A Public Interest Litigation (PIL) has been filed in the Supreme Court seeking direction to the Central Government to frame stringent and effective rules regulations and guidelines to control population explosion in order to secure the important fundamental rights viz. right to clean air, right to clean water, right to health, right to peaceful sleep, right to shelter, right to livelihood, right to education, and right to dignity.  

The PIL filed by Social Activist Amber Zaidi through Advocate Ashwani Kumar Dubey also seeks direction to the Center to ascertain the feasibility of making Two-Child Norm as a mandatory criterion for government jobs, aids, subsidies, right to vote, right to contest, and right to free shelter, etc and to declare First Sunday of every month as ‘ Population Control Day in place of ‘ Polio Day ‘ to spread awareness on population explosion and provide contraceptive pill, condoms, vaccines, etc. to EWS and BPL families, with polio vaccines.  

In the alternative, the PIL seeks direction from the Law Commission of India to examine population control laws and policies of the developed countries and prepare a comprehensive report within three months.

According to the Petition,  on 12.12.2020   in a written reply in Top Court, Health Ministry said that the Center is against forcing family planning and won’t take coercion action. It is necessary to state that “Population Control and Family Planning” is part of List – III of Seventh Schedule ( Entry 20A ) hence Center can make stringent rules – regulations to control population explosion but it has not taken appropriate steps to enact a stringent law till date.  

The Petitioner submitted that the injury caused to citizens’ particularly women is extremely large.  The perils of population explosion on the economy and its ramifications are often discussed.  But, the impact that repeated childbearing has on a woman is seldom highlighted outside the niche areas.

========

- _Problems to work on_:
• A. Using the population control excerpt, decide whether each statement agrees with it: (i) the PIL was filed in the Supreme Court; (ii) the Law Commission of India is asked to prepare its report within six months; (iii) the Health Ministry said the Center favors forcing family planning. For each, answer yes or no and quote the words of the excerpt that settle it.
• B. According to the population control excerpt, through which advocate was the PIL filed?
• C. List every fundamental right that the first sentence of the population control excerpt says the PIL seeks to secure.

========

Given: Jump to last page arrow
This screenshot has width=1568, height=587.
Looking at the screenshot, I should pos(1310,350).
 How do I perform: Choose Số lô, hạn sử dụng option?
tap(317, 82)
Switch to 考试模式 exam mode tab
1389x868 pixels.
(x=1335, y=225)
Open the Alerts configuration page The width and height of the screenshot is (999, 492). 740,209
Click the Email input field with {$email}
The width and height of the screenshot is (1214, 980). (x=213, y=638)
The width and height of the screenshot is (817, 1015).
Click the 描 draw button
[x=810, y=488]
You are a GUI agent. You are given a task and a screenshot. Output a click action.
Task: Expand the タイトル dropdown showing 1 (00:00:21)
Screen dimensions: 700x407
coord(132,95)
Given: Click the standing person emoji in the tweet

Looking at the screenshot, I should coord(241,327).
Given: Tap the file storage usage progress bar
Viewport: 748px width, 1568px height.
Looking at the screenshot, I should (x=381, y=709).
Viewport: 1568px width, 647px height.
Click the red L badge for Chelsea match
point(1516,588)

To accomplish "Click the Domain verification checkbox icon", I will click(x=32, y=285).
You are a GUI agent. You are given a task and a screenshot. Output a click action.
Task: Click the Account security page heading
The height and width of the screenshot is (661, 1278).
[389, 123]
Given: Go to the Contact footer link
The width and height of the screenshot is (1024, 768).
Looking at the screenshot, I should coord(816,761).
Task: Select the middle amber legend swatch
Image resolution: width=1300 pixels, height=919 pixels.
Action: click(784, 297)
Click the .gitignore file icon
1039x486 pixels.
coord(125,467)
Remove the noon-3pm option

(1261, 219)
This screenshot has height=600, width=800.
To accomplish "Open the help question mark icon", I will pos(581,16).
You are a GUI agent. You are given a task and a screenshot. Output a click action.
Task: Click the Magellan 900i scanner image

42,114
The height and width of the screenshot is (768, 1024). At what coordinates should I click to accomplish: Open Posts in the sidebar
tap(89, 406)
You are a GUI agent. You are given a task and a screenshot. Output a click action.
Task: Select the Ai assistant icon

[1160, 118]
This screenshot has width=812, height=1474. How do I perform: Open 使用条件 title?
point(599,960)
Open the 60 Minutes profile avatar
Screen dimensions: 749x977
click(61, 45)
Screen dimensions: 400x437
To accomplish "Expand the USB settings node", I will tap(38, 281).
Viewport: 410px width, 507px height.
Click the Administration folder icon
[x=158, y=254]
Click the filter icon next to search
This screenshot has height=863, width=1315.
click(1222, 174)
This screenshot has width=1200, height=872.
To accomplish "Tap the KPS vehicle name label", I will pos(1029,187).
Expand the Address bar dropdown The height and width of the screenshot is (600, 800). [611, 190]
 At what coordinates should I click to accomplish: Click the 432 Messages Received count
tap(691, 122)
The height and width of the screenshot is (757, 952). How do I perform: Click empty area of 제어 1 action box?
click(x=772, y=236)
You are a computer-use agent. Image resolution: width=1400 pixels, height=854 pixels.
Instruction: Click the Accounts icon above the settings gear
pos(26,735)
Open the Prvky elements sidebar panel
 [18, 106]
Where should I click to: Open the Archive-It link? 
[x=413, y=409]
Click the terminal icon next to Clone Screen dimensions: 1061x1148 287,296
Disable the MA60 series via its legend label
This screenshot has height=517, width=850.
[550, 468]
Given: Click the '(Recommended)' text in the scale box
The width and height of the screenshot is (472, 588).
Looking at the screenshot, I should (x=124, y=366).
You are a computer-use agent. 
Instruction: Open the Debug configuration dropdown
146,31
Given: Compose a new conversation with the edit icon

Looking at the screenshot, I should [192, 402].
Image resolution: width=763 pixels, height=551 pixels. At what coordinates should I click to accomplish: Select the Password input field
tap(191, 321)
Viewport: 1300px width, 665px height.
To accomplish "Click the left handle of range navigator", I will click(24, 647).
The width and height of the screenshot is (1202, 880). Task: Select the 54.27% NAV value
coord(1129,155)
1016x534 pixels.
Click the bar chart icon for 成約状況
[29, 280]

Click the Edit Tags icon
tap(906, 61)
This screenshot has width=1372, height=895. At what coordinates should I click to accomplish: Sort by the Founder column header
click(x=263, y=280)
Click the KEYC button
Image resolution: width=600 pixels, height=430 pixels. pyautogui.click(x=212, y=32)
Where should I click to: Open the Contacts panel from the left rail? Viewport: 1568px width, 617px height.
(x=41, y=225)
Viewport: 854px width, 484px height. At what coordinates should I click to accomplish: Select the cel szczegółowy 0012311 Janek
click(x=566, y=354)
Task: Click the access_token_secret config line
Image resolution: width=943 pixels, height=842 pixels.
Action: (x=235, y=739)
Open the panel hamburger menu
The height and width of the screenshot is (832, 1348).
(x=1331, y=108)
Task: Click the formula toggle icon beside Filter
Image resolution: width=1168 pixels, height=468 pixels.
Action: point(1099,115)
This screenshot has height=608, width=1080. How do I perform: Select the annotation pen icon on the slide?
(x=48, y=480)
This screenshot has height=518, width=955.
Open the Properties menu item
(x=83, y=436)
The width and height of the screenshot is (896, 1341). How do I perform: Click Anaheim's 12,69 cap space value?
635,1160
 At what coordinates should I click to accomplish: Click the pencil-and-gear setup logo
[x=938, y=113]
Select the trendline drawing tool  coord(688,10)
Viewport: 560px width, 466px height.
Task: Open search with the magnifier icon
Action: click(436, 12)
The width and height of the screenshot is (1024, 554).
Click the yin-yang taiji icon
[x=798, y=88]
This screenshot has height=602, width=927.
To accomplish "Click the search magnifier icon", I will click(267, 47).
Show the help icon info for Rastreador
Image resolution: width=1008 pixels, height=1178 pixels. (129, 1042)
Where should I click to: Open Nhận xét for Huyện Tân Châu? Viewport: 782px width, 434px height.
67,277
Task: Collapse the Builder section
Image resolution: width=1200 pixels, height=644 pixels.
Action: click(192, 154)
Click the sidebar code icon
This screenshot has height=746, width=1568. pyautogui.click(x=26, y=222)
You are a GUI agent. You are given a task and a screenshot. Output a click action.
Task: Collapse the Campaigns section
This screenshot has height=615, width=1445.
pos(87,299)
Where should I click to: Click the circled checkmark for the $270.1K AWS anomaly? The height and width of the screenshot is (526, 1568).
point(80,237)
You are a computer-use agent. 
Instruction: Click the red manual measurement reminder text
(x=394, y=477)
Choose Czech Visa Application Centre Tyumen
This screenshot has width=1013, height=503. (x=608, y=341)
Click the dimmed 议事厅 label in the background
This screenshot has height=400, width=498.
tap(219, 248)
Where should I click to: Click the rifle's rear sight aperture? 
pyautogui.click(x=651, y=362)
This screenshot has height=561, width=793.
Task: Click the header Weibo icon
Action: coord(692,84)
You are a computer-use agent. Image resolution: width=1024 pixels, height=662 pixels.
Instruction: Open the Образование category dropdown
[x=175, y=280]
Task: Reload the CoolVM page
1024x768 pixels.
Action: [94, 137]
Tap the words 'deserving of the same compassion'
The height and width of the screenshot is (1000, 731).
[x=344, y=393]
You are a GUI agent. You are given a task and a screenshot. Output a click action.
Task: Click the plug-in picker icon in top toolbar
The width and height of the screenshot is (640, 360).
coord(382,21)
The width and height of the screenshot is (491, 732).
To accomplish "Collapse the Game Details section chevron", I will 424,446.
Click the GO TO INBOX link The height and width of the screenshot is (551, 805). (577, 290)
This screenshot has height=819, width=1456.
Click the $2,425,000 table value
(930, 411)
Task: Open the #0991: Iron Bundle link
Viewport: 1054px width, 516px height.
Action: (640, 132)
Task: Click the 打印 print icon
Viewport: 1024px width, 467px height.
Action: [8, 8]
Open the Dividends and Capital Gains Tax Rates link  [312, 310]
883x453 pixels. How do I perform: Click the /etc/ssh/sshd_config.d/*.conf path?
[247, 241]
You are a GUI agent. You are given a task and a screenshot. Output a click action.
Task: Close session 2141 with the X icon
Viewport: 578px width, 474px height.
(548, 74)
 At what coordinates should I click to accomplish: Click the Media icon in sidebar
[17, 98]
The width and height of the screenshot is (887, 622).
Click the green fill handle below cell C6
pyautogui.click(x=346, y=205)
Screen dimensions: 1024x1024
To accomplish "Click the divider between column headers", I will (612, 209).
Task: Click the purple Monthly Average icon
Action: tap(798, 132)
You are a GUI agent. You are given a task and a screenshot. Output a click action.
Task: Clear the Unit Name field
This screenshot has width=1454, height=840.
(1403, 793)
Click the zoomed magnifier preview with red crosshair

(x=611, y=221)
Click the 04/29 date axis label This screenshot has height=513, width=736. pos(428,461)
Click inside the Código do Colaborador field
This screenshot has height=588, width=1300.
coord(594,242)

========

- _Solutions in order_:
• A.
(i) Yes: "has been filed in the Supreme Court"
(ii) No: "prepare a comprehensive report within three months"
(iii) No: "the Center is against forcing family planning and won’t take coercion action"

• B. Ashwani Kumar Dubey

• C.
Right to clean air
Right to clean water
Right to health
Right to peaceful sleep
Right to shelter
Right to livelihood
Right to education
Right to dignity